* _Work instructions_:
Rewrite the entries from the start through the line containing "This screenshot has", inclusive, replacing "green" with "blue" and changing nothing else. Leave the pictures out of your answer.

* _Data records_:
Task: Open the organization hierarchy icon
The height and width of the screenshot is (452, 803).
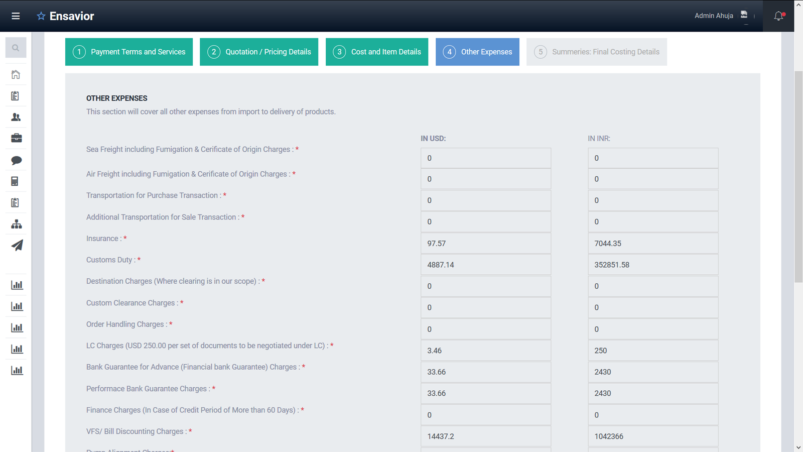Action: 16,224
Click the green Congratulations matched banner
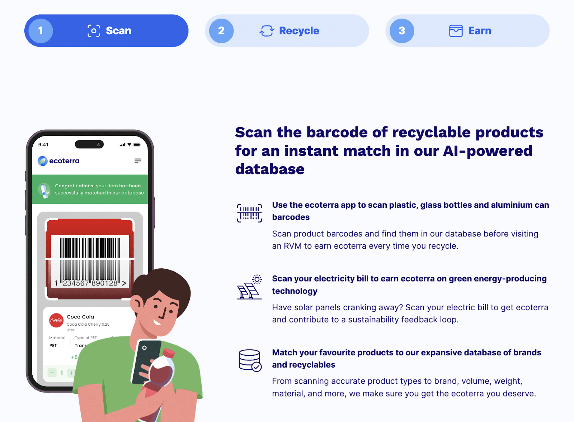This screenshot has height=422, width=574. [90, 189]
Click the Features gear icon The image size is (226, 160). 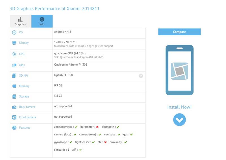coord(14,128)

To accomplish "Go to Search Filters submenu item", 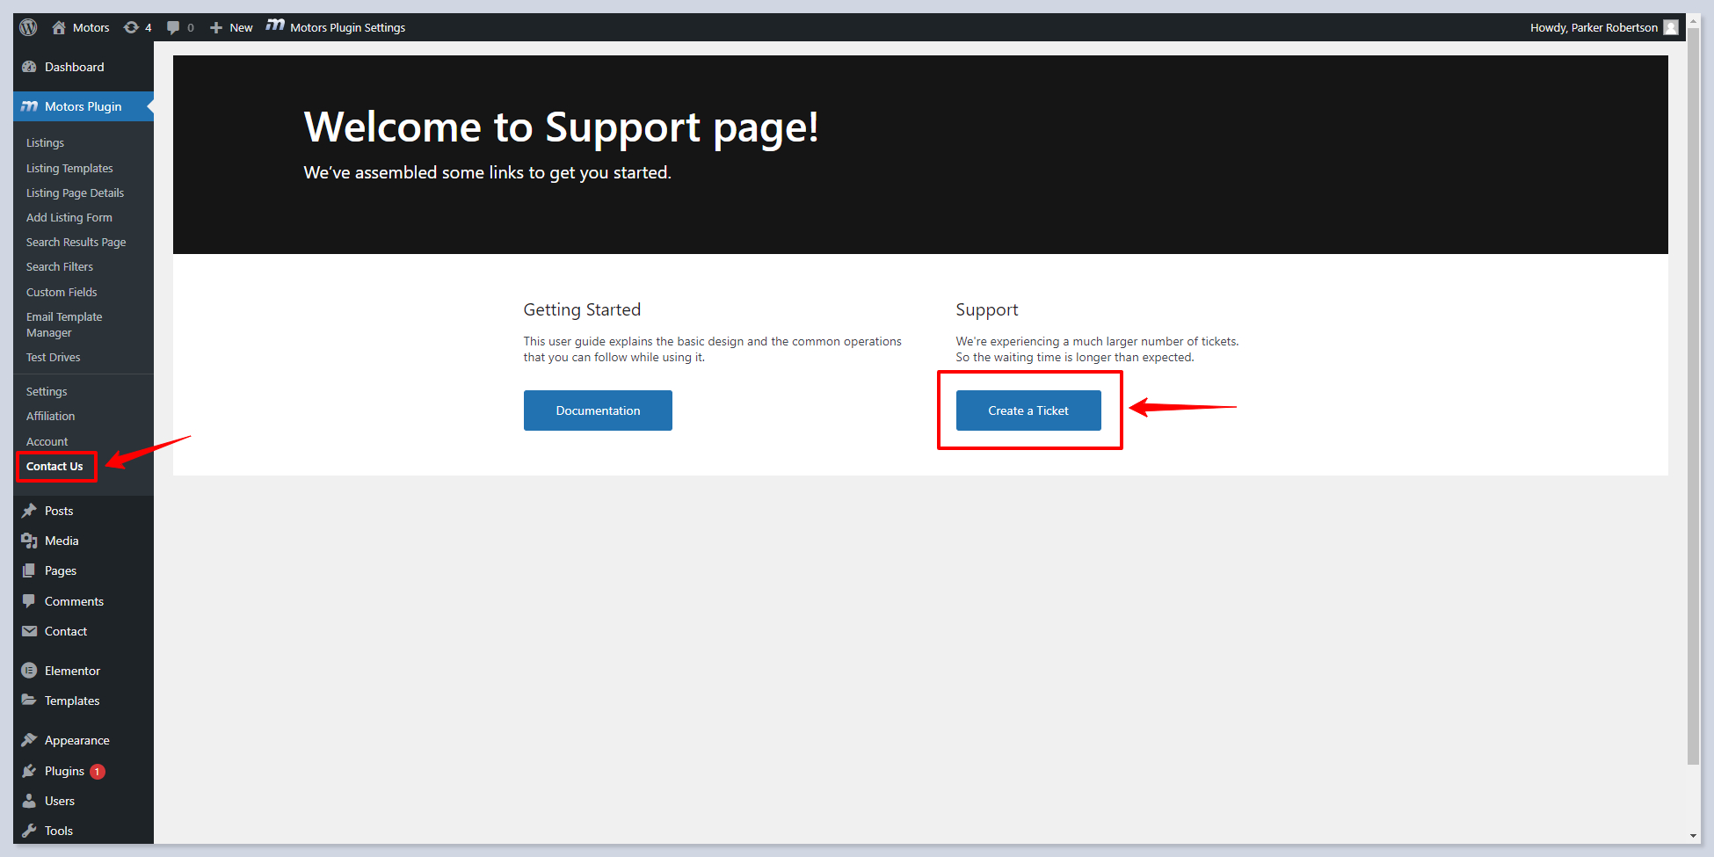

* _Written response_:
Task: Open the organization hierarchy icon
The height and width of the screenshot is (452, 803).
Action: 16,224
Click the blue Congratulations matched banner
This screenshot has height=422, width=574. [90, 189]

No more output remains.